Czy warto kruszyć kopie o świętowanie Bożego Narodzenia? Odpowiadam: Warto! I to jak! :-)
1. Ci, którzy nie obchodzą świąt to zwykle zawodnicy, którzy zwalczają Boże Narodzenie z powodów ideologicznych. My zaś powinniśmy je afirmować. Bóg wszedł w ludzkie życie, kulturę i historię. Nie ma w tym niczego cichego lub neutralnego.

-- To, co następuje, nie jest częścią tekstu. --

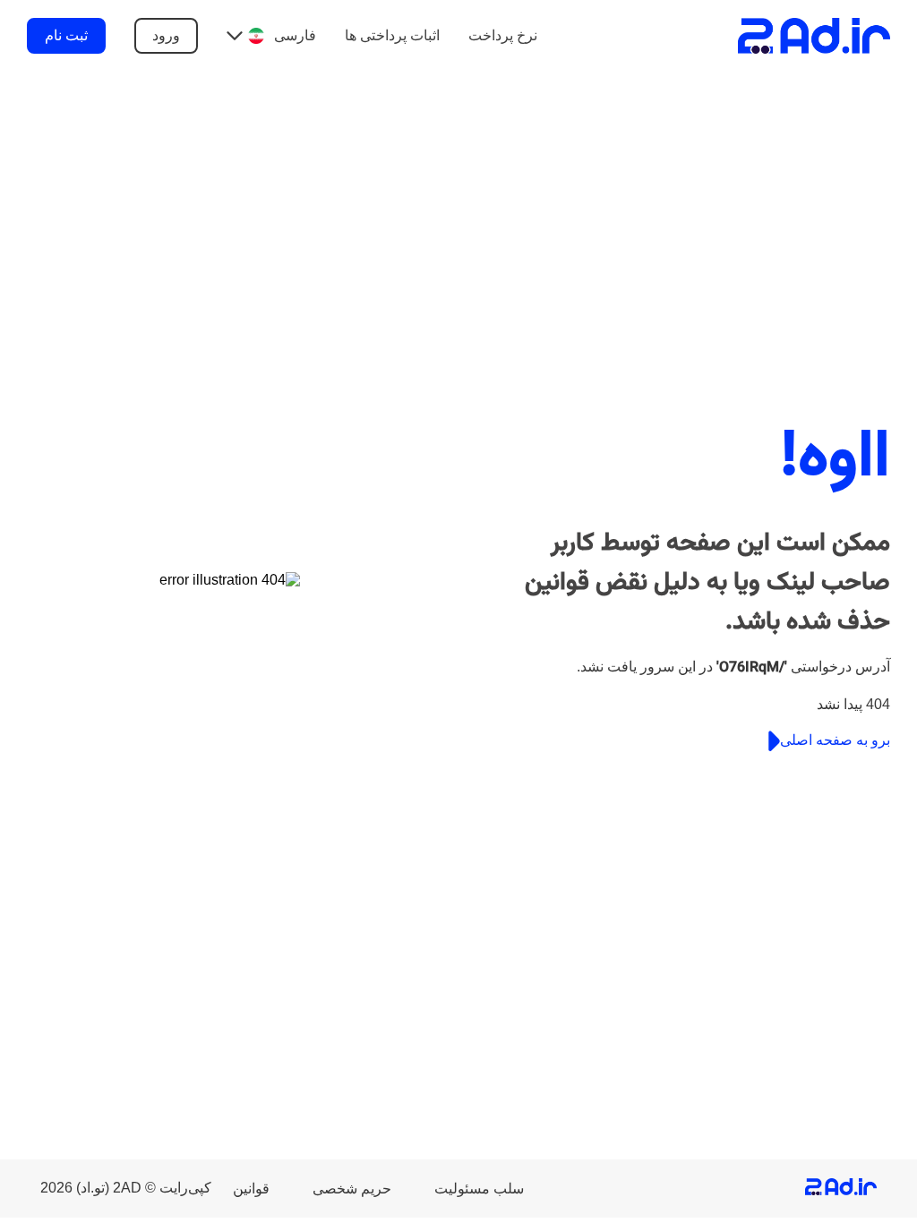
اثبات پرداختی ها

2. Kultura, tak jak ludzkie serce nie zna próżni ani neutralności. Coroczna afirmacja ortodoksji, radości, bożonarodzeniowych pieśni, iluminacji jest błogosławieństwem i naszym sojusznikiem. Zima bez Bożego Narodzenia to coś, o co chodziło Białej Czarownicy z Narnii; o co chodzi sekularystom, ateistom, którzy chcieliby wyprzeć Boga z kultury i przestrzeni publicznej. Oczywiście chętnie zastąpią Bożą historię własną narracją i upamiętnianiem narodzin własnych "świętych" i bogów kultury.

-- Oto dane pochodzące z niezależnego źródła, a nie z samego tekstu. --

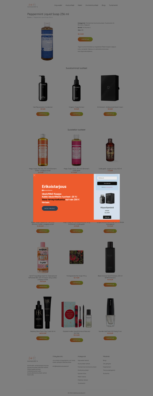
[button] (50, 208)
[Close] (34, 175)
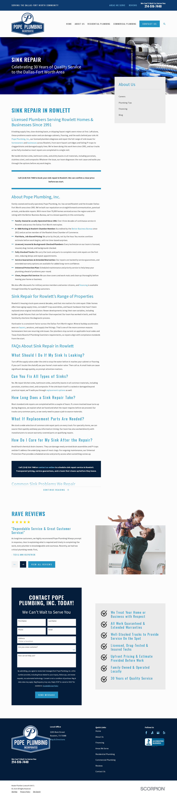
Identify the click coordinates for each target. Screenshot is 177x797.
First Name (22, 621)
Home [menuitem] (69, 23)
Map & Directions (57, 739)
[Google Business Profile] (158, 732)
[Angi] (152, 732)
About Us (99, 737)
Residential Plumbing (105, 754)
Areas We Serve (117, 5)
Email (50, 630)
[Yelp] (164, 732)
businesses (32, 142)
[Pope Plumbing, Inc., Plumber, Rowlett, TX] (154, 742)
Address (21, 638)
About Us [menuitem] (80, 23)
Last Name (52, 621)
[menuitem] (140, 96)
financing (83, 285)
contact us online (46, 467)
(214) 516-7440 (28, 178)
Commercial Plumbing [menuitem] (124, 23)
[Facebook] (146, 732)
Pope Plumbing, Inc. (20, 139)
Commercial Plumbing (105, 760)
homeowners (17, 142)
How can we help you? (26, 656)
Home (98, 731)
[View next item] (23, 564)
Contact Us (150, 23)
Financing (99, 742)
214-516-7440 (153, 6)
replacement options (55, 390)
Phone (20, 630)
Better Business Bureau (82, 228)
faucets (22, 327)
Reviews (133, 5)
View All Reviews (41, 564)
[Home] (28, 24)
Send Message (46, 694)
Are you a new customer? (28, 647)
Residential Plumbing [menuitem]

3. Niech różnej maści fundamentalizmy, syjonizmy, "biblijnizmy", Ebenezery Scroogowie się trochę powiercą :-) Bóg się rodzi! Niech moc truchleje! Im również życzymy radosnych Świąt Bożego Narodzenia!

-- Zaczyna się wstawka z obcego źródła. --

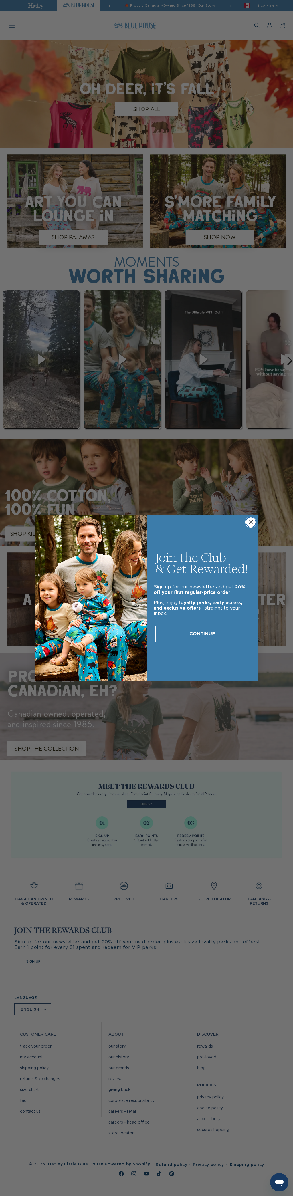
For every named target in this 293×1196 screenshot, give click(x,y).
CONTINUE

4. Celebracja Bożego Narodzenia w kulturze jest dobrym testem wolności. Żyjemy w dobrych czasach wolności, kiedy możemy obchodzić Boże Narodzenie (a nie Zimowy Festiwal) i publicznie je ogłaszać. Nie wiem czy nasze wnuki będą mogły składać życzenia "Wesołych Świąt Bożego Narodzenia" bez narażenia się na zarzut o "mowie nienawiści wobec neutralności światopoglądowej". Fundamentalistyczni chrześcijanie, którzy zwalczają Boże Narodzenie zachowują się tak, jakby tęsknili do czasów niewoli, prześladowań, katakumb i kultury przesyconej pogaństwem, komunizmem, zabobonami, ateizmem. Jeśli zaproszeni goście odrzucają zaproszenie do wyjścia na wolność, do wspólnego ucztowania, głównym problemem jest brak wdzięczności. Ludzi, którzy nie dziękują i narzekają na ofiarowywane im prezenty mało kto będzie chciał obdarowywać w przyszłości. Nie dołączaj do nich! Boże Narodzenie w ciszy, bez prezentów, kanapką z dżemem i po ciemku? Nie żartujmy! Nie odbieraj radości Bożego Narodzenia sobie i swoim dzieciom!